→ **Metin bölümü**:
==*==
Mlliyet Milliyet Blog Milliyet Blog
 
Facebook Connect
Blog Kategorileri
 

17 Ağustos '12

 
Kategori
Gündelik Yaşam
 

Müşfik Kenter'e veda

Müşfik Kenter'e veda
 

 

Müşfik Kenter, dolu dolu yaşadığı yaşantısını seksen yaşında tamamladı, aramızdan ayrıldı. Tiyatro dünyamızın unutulmazlarındandı, değerli bir aydınımızdı. Bugün kendisini uğurladık, sanatçılığı gönlümüzde, sesi kulağımızda hep yer alacak.

Diplomat Ahmet Naci Kenter ve Olga Cynthia'nın oğlu olarak 8 Eylül 1932 yılında İstanbul'da dünyaya gelen Kenter, 1947`de Ankara Devlet Tiyatrosu Çocuk bölümünde tiyatroya başlamış. Okulu 1955 yılında yüksek derece ile bitirip ve devlet tiyatrosuna girmiş. Sanat yaşamı, devlet tiyatrosunda oynadığı Oğuz Ata oyunu ile başlamış.

Müşfik Kenter, 1959 yılında Devlet Tiyatrosu'ndan ayrılmış, İstanbul'a giderek kardeşi Yıldız Kenter ile beraber Muhsin Ertuğrul ile çalışmış. Küçük Sahne'de oyunlar sergilemişler. Şükran Güngör ve Kamuran Yüce ile bu dönemde bir araya gelmişler ve dörtlü olarak birlikte uzun yıllar tiyatro yapmışlar.

1960-1961 yılları arasında Site Tiyatrosu`nu kurmuşlar. 1962'de adını Kent Oyuncuları olarak değiştiren Kenter’ler ve Şükran Güngör, 1968'de İstanbul’da Kenter Tiyatrosunun inşa etmişler.

Müşfik Kenter, İngiliz Kültür Heyeti ve Rockefeller`den burslar alarak Amerika ve İngiltere`de tiyatro araştırmaları yapmış ve incelemelerde bulunmuş. İngiltere, Amerika, Fransa, Almanya, Yugoslavya, Kıbrıs gibi bir çok ülkede oyunlar sergilemiş.

Mimar Sinan Üniversitesi Devlet Konservatuvarı`ndan emekli olduktan sonra, Haliç Üniversitesi Konservatuvarı Tiyatro Bölümü Başkanlığını ve Bakırköy Belediyesi Şehir Tiyatrosu Genel Sanat Yönetmenliği görevlerinde bulunmuş.

Tiyatro oyunculuğunun yanı sıra sinema oyunculuğu da yapmış. 1966 Antalya Film Festivali'nde, Bozuk Düzen filmiyle "en iyi yardımcı erkek oyuncu" ödülünü kazanmış. Yerli ve yabancı TV filmlerinde seslendirme yapmış. Mehlika Kenter ve Gülsüm Kamu ile evlenip ayrılmış ve son olarak Kadriye Kenter'le evlenmiş.

Müşfik Kenter’in şiir yorumları unutulmayacak, özellikle Orhan Veli’nin mısraları. İsterseniz akıllarda kalan güzel sözlerinden bir demetle O’nu analım.
==*==
Kaydedilen girdiler:
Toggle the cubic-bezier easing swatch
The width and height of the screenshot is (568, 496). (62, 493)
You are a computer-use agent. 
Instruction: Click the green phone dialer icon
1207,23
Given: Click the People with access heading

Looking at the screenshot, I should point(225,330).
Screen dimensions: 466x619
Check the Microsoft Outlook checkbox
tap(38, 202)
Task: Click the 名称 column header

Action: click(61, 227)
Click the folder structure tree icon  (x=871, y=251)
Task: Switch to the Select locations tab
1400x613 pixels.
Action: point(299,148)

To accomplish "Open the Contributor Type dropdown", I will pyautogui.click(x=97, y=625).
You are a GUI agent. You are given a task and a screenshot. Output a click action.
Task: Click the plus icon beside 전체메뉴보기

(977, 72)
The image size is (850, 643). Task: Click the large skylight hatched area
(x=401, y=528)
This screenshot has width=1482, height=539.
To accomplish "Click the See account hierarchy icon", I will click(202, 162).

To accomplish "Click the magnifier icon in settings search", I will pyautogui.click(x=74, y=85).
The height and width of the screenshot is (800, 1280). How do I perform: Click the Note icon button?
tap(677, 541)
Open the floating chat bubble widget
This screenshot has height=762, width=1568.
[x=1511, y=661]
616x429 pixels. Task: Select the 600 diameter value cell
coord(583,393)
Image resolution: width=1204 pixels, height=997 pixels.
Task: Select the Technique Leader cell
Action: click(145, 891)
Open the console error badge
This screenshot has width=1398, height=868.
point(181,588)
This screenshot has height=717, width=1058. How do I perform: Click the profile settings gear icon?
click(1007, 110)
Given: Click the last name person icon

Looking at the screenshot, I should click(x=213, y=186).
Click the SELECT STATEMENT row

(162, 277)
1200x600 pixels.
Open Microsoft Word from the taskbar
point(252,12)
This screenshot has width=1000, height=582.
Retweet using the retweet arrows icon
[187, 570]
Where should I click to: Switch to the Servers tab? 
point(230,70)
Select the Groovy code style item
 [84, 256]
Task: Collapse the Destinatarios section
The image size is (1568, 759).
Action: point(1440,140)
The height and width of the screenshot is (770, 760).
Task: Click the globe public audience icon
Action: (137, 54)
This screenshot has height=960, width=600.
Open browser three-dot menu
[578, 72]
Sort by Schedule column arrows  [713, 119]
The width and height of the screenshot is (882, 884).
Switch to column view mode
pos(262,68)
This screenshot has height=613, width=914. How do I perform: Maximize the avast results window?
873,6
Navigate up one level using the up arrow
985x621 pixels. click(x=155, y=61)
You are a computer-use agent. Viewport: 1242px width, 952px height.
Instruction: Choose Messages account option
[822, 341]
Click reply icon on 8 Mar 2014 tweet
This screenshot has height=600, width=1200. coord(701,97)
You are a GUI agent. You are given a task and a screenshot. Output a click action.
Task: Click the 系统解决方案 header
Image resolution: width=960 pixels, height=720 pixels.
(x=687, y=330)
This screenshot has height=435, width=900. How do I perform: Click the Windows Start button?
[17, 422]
==*==
→ **Yazılı görevler**:
a) Müşfik Kenter hakkındaki yazıya göre Kenter, 1966 Antalya Film Festivali'nde hangi filmle en iyi yardımcı erkek oyuncu ödülünü kazanmış?
b) Müşfik Kenter hakkındaki yazıda "Tiyatro oyunculuğunun yanı" ile "Kadriye Kenter'le evlenmiş." arasındaki kısmı, bu iki ifade de dahil, hiç değiştirmeden tekrarla.
Metnin ardından gelen malzeme, metinle bağlantısı olmayan ayrı bir malzemedir.

→ **Beklenen cevaplar**:
a) Bozuk Düzen filmiyle.

b)
Tiyatro oyunculuğunun yanı sıra sinema oyunculuğu da yapmış. 1966 Antalya Film Festivali'nde, Bozuk Düzen filmiyle "en iyi yardımcı erkek oyuncu" ödülünü kazanmış. Yerli ve yabancı TV filmlerinde seslendirme yapmış. Mehlika Kenter ve Gülsüm Kamu ile evlenip ayrılmış ve son olarak Kadriye Kenter'le evlenmiş.